-- WRITTEN EXERCISE --
Reproduce the part of the listing that opens with the line containing "You are a computer-use agent. Screen dimensions: 434x347" and closes with the line containing "(x=160, y=199)", putting "scroll bar" wherever "scrollbar" occurs and keeping everything else the same.

-- THE DATA --
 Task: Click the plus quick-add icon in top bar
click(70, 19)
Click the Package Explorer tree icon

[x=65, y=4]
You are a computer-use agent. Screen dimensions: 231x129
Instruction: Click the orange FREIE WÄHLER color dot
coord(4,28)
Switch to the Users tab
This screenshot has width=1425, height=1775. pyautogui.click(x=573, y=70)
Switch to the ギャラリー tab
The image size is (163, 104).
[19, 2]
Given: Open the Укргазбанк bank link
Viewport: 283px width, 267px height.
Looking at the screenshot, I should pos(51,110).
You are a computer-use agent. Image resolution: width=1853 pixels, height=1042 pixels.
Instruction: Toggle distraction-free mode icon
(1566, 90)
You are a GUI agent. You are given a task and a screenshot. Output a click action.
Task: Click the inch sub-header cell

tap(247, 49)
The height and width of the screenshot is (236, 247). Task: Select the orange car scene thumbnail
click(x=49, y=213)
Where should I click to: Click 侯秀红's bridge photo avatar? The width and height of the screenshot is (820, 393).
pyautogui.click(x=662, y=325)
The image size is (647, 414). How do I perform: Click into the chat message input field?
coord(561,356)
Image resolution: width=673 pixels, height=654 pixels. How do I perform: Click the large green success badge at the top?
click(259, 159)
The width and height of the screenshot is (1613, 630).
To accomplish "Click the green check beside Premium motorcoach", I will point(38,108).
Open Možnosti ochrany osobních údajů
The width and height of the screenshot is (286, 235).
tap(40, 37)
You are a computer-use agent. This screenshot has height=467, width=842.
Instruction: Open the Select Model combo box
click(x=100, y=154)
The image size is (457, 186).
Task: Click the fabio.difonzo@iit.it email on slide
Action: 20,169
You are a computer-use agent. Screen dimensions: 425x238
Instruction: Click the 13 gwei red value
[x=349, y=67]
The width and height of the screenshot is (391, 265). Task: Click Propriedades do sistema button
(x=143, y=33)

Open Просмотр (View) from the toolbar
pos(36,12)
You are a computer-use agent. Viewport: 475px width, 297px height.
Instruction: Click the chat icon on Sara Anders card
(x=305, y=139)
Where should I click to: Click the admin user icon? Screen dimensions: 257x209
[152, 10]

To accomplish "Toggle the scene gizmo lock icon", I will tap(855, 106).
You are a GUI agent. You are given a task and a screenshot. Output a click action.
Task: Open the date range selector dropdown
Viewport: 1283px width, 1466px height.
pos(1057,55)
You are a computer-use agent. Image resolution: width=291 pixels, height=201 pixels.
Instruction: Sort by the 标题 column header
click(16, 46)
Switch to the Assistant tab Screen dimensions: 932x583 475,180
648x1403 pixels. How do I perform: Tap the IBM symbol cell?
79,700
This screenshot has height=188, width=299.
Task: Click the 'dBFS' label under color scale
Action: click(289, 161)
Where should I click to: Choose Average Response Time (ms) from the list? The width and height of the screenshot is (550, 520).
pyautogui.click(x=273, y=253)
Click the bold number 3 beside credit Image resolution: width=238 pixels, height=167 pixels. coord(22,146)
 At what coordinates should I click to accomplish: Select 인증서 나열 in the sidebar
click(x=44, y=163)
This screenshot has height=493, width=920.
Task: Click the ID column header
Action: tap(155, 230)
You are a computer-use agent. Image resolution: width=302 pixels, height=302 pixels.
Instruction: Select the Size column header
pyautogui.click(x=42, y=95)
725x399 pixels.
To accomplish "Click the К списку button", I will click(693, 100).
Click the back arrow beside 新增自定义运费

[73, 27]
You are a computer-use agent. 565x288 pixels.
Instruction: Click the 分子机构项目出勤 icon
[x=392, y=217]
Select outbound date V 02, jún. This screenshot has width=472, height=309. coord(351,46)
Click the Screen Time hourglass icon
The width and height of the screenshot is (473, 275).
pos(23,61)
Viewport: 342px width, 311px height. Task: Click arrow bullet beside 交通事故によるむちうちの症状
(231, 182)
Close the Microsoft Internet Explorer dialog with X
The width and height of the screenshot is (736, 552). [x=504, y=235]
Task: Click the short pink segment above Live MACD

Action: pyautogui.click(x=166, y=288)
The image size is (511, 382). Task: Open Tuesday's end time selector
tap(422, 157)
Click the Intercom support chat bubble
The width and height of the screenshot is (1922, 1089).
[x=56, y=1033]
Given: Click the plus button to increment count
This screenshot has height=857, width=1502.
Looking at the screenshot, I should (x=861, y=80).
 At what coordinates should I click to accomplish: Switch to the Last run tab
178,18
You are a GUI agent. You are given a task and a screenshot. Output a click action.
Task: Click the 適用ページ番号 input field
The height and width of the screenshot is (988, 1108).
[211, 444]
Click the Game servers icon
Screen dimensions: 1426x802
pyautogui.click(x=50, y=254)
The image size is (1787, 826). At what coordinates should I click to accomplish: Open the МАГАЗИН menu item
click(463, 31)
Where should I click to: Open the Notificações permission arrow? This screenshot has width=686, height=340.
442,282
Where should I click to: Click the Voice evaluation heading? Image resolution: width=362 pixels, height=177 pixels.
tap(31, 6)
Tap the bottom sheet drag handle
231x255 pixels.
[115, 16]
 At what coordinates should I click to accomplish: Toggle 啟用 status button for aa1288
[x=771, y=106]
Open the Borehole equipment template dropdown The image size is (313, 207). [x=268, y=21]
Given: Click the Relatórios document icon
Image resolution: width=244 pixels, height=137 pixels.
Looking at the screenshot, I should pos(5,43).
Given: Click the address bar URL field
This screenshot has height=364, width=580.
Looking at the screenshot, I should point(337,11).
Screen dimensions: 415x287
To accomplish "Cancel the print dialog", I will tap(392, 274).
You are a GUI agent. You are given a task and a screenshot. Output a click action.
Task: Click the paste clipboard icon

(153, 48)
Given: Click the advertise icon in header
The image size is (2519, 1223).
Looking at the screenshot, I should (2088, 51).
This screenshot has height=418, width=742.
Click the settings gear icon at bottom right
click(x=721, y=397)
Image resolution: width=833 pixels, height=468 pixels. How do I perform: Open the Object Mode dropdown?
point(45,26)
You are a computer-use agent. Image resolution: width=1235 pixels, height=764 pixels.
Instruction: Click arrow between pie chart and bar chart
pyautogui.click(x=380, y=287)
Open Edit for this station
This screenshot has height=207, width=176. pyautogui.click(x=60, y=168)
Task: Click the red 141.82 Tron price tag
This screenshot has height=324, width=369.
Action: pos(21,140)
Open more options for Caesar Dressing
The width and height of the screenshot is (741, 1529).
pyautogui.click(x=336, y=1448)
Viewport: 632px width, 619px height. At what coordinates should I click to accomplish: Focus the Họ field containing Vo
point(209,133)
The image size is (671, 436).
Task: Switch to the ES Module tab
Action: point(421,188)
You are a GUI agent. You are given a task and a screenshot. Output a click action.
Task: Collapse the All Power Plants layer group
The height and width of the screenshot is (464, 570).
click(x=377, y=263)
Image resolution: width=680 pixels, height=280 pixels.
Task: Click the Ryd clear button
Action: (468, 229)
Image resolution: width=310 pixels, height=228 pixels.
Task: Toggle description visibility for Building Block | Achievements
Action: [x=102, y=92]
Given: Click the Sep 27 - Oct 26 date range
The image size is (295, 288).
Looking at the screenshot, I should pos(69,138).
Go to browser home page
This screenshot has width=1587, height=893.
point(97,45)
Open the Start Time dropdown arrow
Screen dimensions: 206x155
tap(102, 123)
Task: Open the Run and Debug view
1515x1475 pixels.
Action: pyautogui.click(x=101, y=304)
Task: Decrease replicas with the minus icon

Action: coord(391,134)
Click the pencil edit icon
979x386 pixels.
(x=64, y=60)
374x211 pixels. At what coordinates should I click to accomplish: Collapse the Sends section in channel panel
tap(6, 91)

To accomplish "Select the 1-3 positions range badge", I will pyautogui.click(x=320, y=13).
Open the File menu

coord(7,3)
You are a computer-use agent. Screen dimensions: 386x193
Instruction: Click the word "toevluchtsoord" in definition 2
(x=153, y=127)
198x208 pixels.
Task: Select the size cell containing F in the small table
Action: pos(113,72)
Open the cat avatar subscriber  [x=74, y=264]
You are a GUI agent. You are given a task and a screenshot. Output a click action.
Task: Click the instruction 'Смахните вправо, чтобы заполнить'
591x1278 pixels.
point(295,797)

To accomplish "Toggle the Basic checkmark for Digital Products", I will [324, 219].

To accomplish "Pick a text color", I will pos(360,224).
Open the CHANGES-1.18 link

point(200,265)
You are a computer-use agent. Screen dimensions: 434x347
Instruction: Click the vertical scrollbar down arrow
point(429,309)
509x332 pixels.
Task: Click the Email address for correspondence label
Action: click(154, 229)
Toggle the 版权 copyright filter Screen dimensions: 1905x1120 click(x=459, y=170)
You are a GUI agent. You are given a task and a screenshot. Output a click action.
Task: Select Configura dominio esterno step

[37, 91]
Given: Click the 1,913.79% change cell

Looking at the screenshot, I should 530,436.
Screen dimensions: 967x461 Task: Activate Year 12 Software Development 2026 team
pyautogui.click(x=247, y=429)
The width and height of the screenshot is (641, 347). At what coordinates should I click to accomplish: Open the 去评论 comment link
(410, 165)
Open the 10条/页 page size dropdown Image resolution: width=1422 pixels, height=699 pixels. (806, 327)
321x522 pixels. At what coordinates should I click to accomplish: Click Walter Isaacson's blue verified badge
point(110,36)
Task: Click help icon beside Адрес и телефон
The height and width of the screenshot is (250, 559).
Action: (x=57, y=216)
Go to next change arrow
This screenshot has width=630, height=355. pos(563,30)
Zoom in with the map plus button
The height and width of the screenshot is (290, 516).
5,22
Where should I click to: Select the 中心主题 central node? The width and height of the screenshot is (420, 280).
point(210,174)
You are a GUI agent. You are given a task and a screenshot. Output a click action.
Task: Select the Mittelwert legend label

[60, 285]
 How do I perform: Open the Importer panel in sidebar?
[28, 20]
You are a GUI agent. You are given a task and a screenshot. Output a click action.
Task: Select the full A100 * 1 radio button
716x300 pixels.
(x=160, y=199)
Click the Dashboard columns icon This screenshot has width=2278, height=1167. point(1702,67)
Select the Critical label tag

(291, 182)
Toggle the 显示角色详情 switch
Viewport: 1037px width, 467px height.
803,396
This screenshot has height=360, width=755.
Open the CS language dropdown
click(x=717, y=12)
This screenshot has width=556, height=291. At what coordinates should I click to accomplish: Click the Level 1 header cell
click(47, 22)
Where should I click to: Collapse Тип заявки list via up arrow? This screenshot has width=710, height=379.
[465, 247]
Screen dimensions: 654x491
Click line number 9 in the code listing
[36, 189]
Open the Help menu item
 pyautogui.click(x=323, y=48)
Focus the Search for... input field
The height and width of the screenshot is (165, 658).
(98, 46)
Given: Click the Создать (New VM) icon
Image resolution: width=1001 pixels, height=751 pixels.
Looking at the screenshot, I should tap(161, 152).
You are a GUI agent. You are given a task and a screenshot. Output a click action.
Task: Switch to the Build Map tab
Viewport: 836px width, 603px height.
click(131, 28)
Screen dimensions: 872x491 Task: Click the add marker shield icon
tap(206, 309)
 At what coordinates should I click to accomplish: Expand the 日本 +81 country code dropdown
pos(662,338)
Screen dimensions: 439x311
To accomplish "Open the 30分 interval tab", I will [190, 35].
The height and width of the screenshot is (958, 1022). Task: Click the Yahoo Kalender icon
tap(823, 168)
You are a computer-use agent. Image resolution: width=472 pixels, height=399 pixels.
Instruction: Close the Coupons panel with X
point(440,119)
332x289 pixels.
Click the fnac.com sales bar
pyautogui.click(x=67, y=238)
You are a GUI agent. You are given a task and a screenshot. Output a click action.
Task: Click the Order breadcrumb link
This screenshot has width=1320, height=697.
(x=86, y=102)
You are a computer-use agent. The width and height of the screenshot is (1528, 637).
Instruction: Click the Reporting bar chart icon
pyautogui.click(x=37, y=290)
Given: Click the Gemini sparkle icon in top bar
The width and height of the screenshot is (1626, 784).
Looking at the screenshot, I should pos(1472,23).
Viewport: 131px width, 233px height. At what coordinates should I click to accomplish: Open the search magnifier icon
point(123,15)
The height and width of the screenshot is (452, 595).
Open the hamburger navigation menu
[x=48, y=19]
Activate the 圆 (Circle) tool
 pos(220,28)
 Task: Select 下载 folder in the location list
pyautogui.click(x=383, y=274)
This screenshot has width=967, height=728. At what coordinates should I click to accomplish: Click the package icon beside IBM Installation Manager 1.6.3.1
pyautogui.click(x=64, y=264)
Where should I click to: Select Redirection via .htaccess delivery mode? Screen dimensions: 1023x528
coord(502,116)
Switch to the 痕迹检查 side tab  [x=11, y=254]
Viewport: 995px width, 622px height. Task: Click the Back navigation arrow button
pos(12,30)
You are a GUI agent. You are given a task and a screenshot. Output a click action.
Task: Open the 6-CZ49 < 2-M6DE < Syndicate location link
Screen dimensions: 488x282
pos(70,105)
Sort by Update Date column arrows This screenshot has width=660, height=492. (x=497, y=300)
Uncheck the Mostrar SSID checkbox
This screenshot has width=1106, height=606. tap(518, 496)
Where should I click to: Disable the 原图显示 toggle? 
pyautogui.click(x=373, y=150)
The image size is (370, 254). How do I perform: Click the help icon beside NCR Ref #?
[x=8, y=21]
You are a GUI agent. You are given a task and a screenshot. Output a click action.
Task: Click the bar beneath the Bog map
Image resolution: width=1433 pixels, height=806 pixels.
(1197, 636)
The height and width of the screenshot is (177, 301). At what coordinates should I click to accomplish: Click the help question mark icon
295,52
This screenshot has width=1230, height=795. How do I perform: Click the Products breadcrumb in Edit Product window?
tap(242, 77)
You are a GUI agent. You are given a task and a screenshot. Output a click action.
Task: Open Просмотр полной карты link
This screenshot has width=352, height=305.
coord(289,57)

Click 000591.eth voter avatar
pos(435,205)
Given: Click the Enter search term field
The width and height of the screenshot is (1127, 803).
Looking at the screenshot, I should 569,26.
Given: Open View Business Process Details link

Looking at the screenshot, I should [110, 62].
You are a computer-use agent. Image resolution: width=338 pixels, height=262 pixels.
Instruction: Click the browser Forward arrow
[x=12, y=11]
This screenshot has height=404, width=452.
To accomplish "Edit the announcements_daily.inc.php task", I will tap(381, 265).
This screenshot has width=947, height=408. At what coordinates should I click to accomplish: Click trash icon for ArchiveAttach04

-- EXPECTED ANSWER --
You are a computer-use agent. Screen dimensions: 434x347
Instruction: Click the vertical scroll bar down arrow
point(429,309)
509x332 pixels.
Task: Click the Email address for correspondence label
Action: click(154, 229)
Toggle the 版权 copyright filter Screen dimensions: 1905x1120 click(x=459, y=170)
You are a GUI agent. You are given a task and a screenshot. Output a click action.
Task: Select Configura dominio esterno step

[37, 91]
Given: Click the 1,913.79% change cell

Looking at the screenshot, I should 530,436.
Screen dimensions: 967x461 Task: Activate Year 12 Software Development 2026 team
pyautogui.click(x=247, y=429)
The width and height of the screenshot is (641, 347). At what coordinates should I click to accomplish: Open the 去评论 comment link
(410, 165)
Open the 10条/页 page size dropdown Image resolution: width=1422 pixels, height=699 pixels. (806, 327)
321x522 pixels. At what coordinates should I click to accomplish: Click Walter Isaacson's blue verified badge
point(110,36)
Task: Click help icon beside Адрес и телефон
The height and width of the screenshot is (250, 559).
Action: (x=57, y=216)
Go to next change arrow
This screenshot has width=630, height=355. pos(563,30)
Zoom in with the map plus button
The height and width of the screenshot is (290, 516).
5,22
Where should I click to: Select the 中心主题 central node? The width and height of the screenshot is (420, 280).
point(210,174)
You are a GUI agent. You are given a task and a screenshot. Output a click action.
Task: Select the Mittelwert legend label

[60, 285]
 How do I perform: Open the Importer panel in sidebar?
[28, 20]
You are a GUI agent. You are given a task and a screenshot. Output a click action.
Task: Select the full A100 * 1 radio button
716x300 pixels.
(x=160, y=199)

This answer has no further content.